Had he not had such a disastrous qualifying session and first lap Sebastien Vettel could well have challenged Jenson Button for the win at Spa. After dropping out in Q2 Seb slipped to 12th on the opening lap of the race, despite half of the drivers in front of him being wiped out in the turn one melee.
But from there he was on fire, once again proving that he can do far more than just cruise off from the front. Vettel put decisive but controlled moves on team-mate Mark Webber, the surprisingly okay Felipe Massa and several others on his way to second at the flag. It was a champion’s drive, and one that puts him firmly in the mix to retain his crown.

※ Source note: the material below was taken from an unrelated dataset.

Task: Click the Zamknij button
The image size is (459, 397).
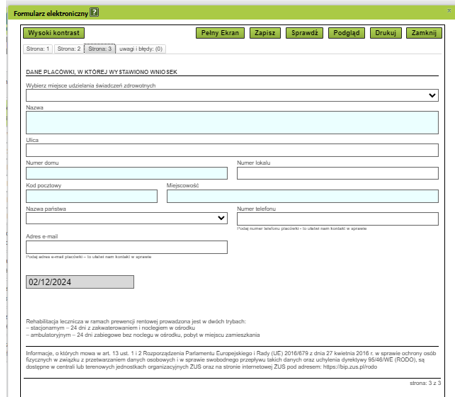Action: point(424,33)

Perhaps it was the Ardennes air; maybe he’s finally learned to understand Rob Smedley and all that coaching is getting through; or maybe he was just feeling a bit more chilled without Alonso running five places ahead of him all afternoon. Whatever it was, Felipe looked decent in Spa. Not great, but he produced better than his usual 2012 form (which has veered between average and Luca Badoer) on his way to P5. He’ll need to do that far more often over the second half of the season if he’s to convince the world he still deserves a spot at the best table in Maranello’s finest restaurant, but it was a start.
Not much cop, really mate. After qualifying a so-so seventh, which became 12th after a gearbox change penalty, Webber never seemed fully immersed in the race. While team-mate Vettel scythed up the order Mark hung around the mid-points scorers to eventually come home sixth – behind Felipe Massa! It’s this kind of inconsistency that keeps question marks hanging over his title credentials.
And the run continues. After what we consider to be the greatest false start in F1 history – seriously, he dropped the clutch on the fifth red light – he was just clipped by the carnage.
Maybe his danger-sense was tingling and he decided to do the off and get out of the way. Pastor’s been in enough trouble to know when it’s coming by now.